6.   Wenn Ihr Kind in seinem Zimmer schalten und walten darf, wird das Chaos nicht so schnell auf andere Räume übergreifen. Erklären Sie ihm, dass außerhalb seines Zimmers andere Regeln gelten. Aber verbannen Sie es nicht ganz aus Ihrem Bereich. Kinder spielen nun mal am liebsten in der Nähe der Eltern.

7.   Bringen Sie Regalbretter und Schrankböden so an, dass Ihr Kind sie gut erreicht.

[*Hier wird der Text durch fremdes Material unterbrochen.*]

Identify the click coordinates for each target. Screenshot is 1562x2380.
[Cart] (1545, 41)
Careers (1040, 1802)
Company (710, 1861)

Besorgen Sie standfeste Buchstützen, damit nicht immer alle Bilderbücher umkippen, wenn Ihr Kind eines aus dem Regal zieht.

8.   Bauten oder Eisenbahnen können länger stehen bleiben, wenn sie auf einer großen Holzplatte Platz finden.

9.   Wichtig ist Ihr Vorbild. Wenn Ihr Kind sieht, dass Sie Dinge nach dem Benutzen sofort wegräumen, wird es irgendwann auch bei ihm „Klick“ machen.

10.   Ein regelmäßiger Tagesablauf und das Einhalten bestimmter Rituale fördern den Ordnungssinn. Für Kinder ist es wichtig, dass alles in gewohnten Bahnen verläuft. Das gibt ihnen Halt.